Author: Sang Rok LEE ¹ ; Myung Ho JEONG ; Sang Yup LIM ; Seo Na HONG ; Kye Hun KIM ; Il Suk SOHN ; Young Joon HONG ; Hyung Wook PARK ; Ju Han KIM ; Weon KIM ; Young Keun AHN ; Jeong Gwan CHO ; Jong Chun PARK ; Jung Chaee KANG
Author Information

1. The Heart Center of Chonnam National University Hospital, Chonnam National University Research Institute of Medical Sciences, Gwangju, Korea. myungho@chollian.net
Publication Type:Original Article
Keywords: Coronary disease; Stenosis; Stents
MeSH: Angiography; Angioplasty, Balloon*; Constriction, Pathologic; Coronary Disease; Drug-Eluting Stents*; Follow-Up Studies; Humans; Male; Myocardial Infarction; Retrospective Studies; Stents; Stroke Volume
From:Korean Circulation Journal 2006;36(4):279-284
CountryRepublic of Korea
Language:Korean
Abstract: BACKGROUND AND OBJECTIVES: Treating coronary in-stent restenosis (ISR) has become one of the major challenges for interventional cardiologists.
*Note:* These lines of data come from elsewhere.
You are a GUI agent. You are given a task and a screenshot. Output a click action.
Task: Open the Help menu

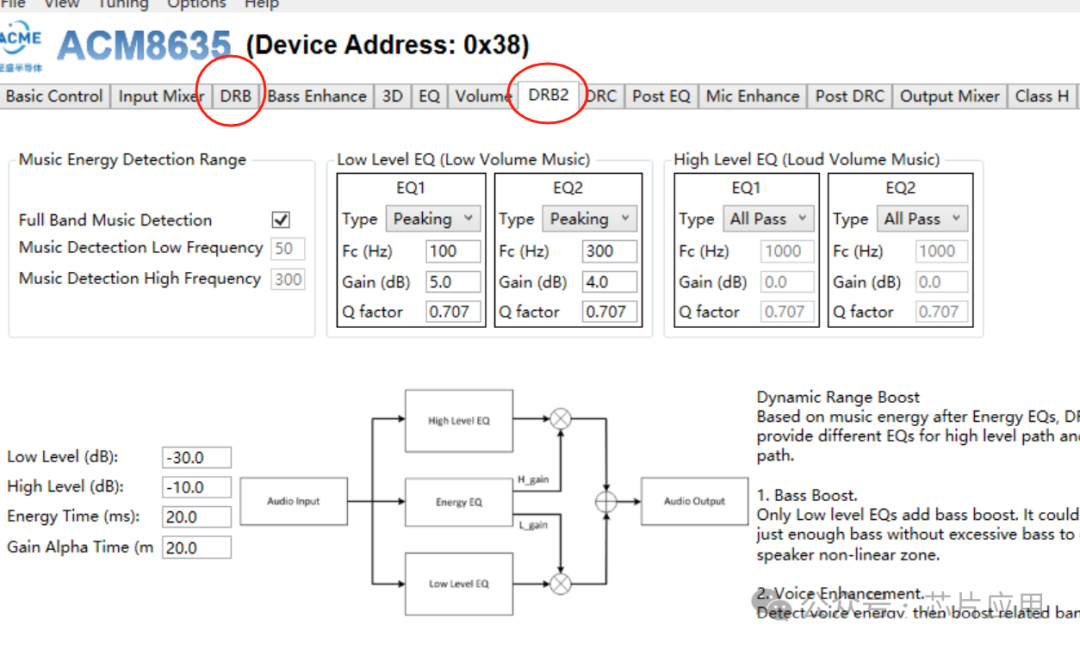261,4
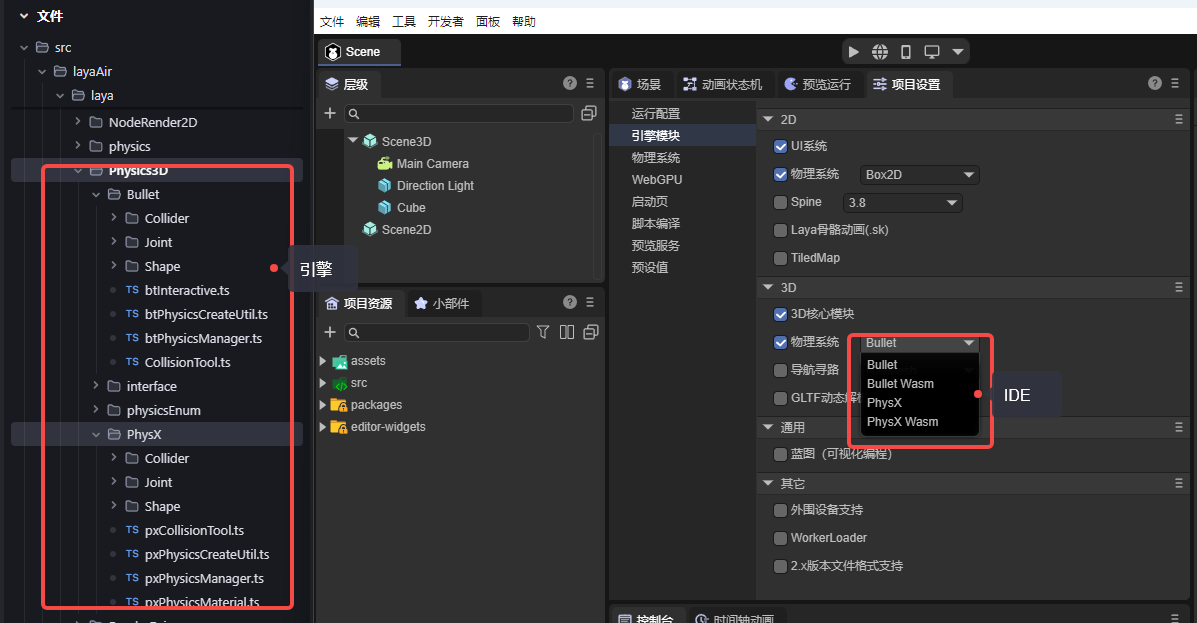This screenshot has height=623, width=1197.
Task: Click the hierarchy panel search field
Action: pyautogui.click(x=460, y=114)
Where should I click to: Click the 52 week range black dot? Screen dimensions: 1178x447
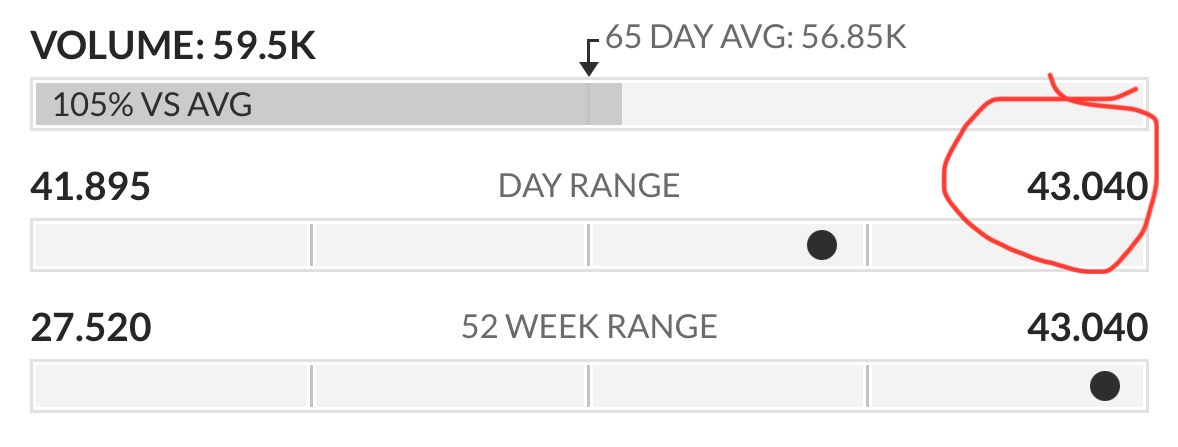[1105, 387]
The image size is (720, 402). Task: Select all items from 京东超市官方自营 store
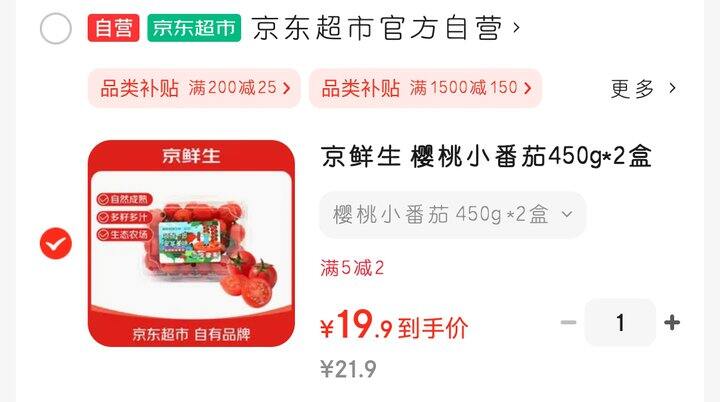56,28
The aim of this study was to compare the clinical effect of performing cutting balloon angioplasty (CBA) with implanting drug eluting stent (DES) for treating the focal type of instent restenosis (ISR). SUBJECTS AND METHODS: We retrospectively analyzed 56 patients who were treated by CBA (Group I: 59.6+/-9.6 years, male : female=46 : 10) and 20 patients who were treated by DES (Group II: 61.0+/-8.5 year, male : female=15 : 5) between January 2002 and December 2004. All the patients had the focal type of ISR (Group I - type IB : IC : ID=23 : 9 : 26, Group II - type IB : IC : ID=10 : 3 : 7). The 6-month angiographically determined late loss and the major adverse cardiac events (MACE) were compared between the two groups. RESULTS: The baseline clinical characteristics were similar between the two groups except for the high proportion of old myocardial infarction [4 (7.1%) and 3 (15%); respectively, p=0.02] and low left ventricular ejection fraction (62.6+/-8.8% vs. 55.2+/-13.8%, respectively, p=0.02) in group II. The acute gain after the procedure was higher in group II (1.86+/-0.53 mm vs. 2.54+/-0.20 mm, respectively, p<0.01). Follow-up angiography at 6 months was achieved in 40 of 56 (71.4%) patients in group I and in 15 of 20 patients (75%) in group II. The late loss was lower in group II than in group I (0.49+/-0.35 mm vs. 0.14+/-0.24 mm respectively, p<0.01). MACE during the 6-month follow-up developed in 8 patients (14.3%) of group I and in 1 patient (5.0%) of group II (p=0.04). CONCLUSION: DES is associated with a better clinical outcome than CBA for the treatment of the focal type of ISR.